North Central India, perhaps Rajasthan, ca. 11th–12th century Sandstone Purchased with funds generated from gifts of Dr. and Mrs. Renato Almansi, Mr. and Mrs. Judson Biehle in memory of Dean Martha Biehle, Mrs. Josefa Carlebach, Dr. Samuel Eilenberg, Dr. and Mrs. Martin J. Gerson, Mr .Robert Landers, Dr. Richard Nalin, and Mr. And Mrs. Irwin A. Vladimir (86.21) Height: 68 cm Additional images may be viewed in Argus

North Central India, perhaps Rajasthan, ca. 11th–12th century
Sandstone
Purchased with funds generated from gifts of Dr. and Mrs. Renato Almansi, Mr. and Mrs. Judson Biehle in memory of Dean Martha
Biehle, Mrs. Josefa Carlebach, Dr. Samuel Eilenberg, Dr. and Mrs. Martin J. Gerson, Mr .Robert Landers, Dr. Richard Nalin, and Mr. and Mrs. Irwin A. Vladimir (86.21)
Height: 68 cm
Additional images may be viewed in Argus

Guiding Questions

What do you think might be the relationship between the various figures on this stele?

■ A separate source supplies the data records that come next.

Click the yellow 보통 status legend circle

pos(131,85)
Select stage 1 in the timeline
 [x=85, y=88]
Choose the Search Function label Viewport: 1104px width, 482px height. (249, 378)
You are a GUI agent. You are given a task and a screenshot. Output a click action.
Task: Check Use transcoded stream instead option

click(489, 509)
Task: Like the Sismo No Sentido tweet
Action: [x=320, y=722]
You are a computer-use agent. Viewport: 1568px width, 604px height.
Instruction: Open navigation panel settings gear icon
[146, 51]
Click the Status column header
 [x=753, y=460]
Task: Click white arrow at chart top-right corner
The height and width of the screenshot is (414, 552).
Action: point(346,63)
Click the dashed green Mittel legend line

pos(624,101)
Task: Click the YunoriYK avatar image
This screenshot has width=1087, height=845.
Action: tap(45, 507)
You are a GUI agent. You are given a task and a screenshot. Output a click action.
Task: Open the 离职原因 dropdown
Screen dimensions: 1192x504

What can you tell about the largest figure by looking at his pose and the different objects he is holding?

About The Work And Culture

Bhairava is the terrifying aspect of the Hindu god Shiva. It is Shiva’s most wrathful form. He is the ultimate in divine destruction. This monumental image manifests Shiva’s power over the material world. Here, his eyes bulge with anger; his staff is topped by a grimacing human skull; snakes curl around his ears; and his hair, with the matted locks of an ascetic, is adorned with severed human hands and another skull. The destructive power of Shiva, represented as Bhairava, illustrates the Hindu belief that creation and destruction go hand in hand.

Ultimately, we are to understand that our world is nothing but illusion. Shiva Bhairava is the destructive force that liberates us from entanglement in illusion and in so doing brings transcendent peace. 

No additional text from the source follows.